The event is sponsored by the Chester Public Library as a family-fun event in celebration of the holiday season.
“When I read the description, I thought it would be something festive to bring to the town,” said Stephanie Romano, the director at the library. “Now that more and more people are getting out, I thought the Meeting House would be a perfect place to have this.”
The music of “Cantica Nativitatis,” translated literally from Latin as “songs of Christmas,” spans the history of Christmas-themed compositions across the second millennium. The performances will be led by musician and historian Richard Franklin Donohue, with a repertoire performed by carolers in German, Middle English, French, and Latin, accompanied by the harpsichord and portative pipe organ instruments.
“It’s just different from your traditional Christmas carols. We’re so hung up on the traditional carols we forget where these carols originated from. It just kind of makes me think of performances in large cathedrals,” Romano said.
Donohue holds a similar view on the historical aspect of the music in celebration of the holiday, wanting listeners to be exposed to a musical origin story that speaks to the religious and historical sides of the holiday.
“There’s three aspects to Christmas: the sacred aspect, the celebratory aspect, and then there's the commercial aspect. What we see is commercialism. Many people have not necessarily lost sight of the first two, but they’re not the first and foremost on their agendas,” said Donohue, who has seen thrilled reactions from people who have attended the Cantica Nativitatis event in the past.
The first piece Donohue will perform at the event is a Gregorian chant written in 990, with the last and newest song added to the setlist coming from the middle of the 19th century. He said the former piece strongly relates to the sacred and celebratory aspect of the holiday.
“The one that I’m doing comes out of the Vespers that is sung on Christmas morning in the Roman Catholic Church. The celebration, the feast day, is the birth of Jesus Christ. The text to the song is ‘Chrisus natus est,’ which means ‘Jesus is born.’ It doesn't get any more sacred than that.”

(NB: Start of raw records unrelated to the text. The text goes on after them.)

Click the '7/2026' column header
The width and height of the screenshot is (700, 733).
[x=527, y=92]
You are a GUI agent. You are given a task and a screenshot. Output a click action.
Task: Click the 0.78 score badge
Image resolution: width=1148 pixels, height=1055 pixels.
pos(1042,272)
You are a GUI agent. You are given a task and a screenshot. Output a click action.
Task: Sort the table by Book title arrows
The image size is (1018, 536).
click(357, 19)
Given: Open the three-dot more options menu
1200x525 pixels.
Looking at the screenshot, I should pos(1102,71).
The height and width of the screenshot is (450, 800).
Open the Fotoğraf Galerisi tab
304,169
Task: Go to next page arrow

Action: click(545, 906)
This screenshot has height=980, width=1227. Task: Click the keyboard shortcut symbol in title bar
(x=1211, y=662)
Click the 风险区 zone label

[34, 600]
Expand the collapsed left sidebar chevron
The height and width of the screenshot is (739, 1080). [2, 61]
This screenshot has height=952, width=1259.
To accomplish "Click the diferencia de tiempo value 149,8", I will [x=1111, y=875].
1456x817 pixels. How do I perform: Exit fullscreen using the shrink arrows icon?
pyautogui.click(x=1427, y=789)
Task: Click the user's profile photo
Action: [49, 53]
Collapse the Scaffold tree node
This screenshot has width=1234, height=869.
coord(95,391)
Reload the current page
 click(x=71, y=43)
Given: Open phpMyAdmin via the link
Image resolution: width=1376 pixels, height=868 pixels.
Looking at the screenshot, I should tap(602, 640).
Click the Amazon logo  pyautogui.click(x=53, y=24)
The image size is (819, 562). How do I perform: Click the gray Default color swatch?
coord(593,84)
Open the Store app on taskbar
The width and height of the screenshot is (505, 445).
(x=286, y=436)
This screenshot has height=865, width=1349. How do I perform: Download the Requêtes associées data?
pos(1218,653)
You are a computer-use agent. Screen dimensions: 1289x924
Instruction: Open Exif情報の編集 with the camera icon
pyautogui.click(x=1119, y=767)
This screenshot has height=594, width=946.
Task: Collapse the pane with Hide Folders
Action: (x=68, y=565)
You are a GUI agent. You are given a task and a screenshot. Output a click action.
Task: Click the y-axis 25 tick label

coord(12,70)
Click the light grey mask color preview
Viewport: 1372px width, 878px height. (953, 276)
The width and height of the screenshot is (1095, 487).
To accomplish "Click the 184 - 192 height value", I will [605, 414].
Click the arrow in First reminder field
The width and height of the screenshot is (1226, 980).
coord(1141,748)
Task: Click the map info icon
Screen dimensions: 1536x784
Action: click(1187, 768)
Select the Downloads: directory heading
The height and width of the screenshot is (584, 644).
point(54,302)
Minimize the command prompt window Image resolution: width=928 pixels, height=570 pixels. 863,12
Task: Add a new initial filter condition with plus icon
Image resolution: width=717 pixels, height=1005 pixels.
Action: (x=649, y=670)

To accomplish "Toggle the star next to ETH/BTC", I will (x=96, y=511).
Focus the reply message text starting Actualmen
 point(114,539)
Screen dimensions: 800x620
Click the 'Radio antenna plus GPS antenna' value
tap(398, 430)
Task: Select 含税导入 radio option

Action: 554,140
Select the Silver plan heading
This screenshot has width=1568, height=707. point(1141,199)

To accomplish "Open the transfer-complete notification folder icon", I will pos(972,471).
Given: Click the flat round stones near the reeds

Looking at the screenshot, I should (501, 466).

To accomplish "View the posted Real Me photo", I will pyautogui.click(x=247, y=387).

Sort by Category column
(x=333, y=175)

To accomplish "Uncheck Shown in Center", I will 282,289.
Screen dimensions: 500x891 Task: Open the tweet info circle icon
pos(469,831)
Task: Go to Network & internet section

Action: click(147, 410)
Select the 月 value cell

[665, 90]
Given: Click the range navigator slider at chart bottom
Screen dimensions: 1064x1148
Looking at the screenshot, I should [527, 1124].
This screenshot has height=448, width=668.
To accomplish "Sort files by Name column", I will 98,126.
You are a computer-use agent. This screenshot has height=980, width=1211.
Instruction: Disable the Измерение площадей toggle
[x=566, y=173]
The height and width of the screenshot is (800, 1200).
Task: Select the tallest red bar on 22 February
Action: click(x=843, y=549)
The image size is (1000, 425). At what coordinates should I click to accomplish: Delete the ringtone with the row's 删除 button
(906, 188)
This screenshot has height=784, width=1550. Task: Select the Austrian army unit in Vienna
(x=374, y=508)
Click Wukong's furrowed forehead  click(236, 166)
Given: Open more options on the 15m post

The ancient singing practice, which helped to lay the groundwork for Western music, even derives its notational and melodic elements from the chanting style of reading the Old Testament, creating a “mysterious” and “meditative” sound, according to Donohue.
“You had a couple people who couldn’t chant as high as the other people, so they sang them a little lower, and that’s how they discovered harmony. That turned into chords, and all of the sudden we have Western music,” said Donohue.
Waes Hael singing, a practice dating back to Middle Age England, are another featured part of the program, and another chance for listeners to experience history and celebration through song. "Wassailing" is the medieval type of caroling that evolved into the modern practice of singers going door-to-door, but actually has a very celebratory angle, as it was “sung by intoxicated farmers, wishing people luck for the coming year,” according to Donohue, who said the term "waes hael" comes from Old English, as a toast for good health.
“Around here, we are thinking of Christmas caroling. A lot of times, it would be the resident farmers going to the manor houses and thanking the lords what they gave them in the previous year, and wishing them luck for the next year,” Donohue said.
While alcohol will not be part of the event, it remains that the history of this upcoming holiday’s music and its centuries-old preceding forms be shared as a reminder of the sacred and traditional celebratory parts of Christmas.
“In a way, this program is a little bit of living history. A third of what [listeners] will come away with is a little bit more knowledge of the role that Christmas music has played in this tradition that’s now what we believe to be 2,000 years old.”
The event will begin at 6:30 p.m. on Friday, Dec. 16 at the Chester Meeting House, with light refreshments offered.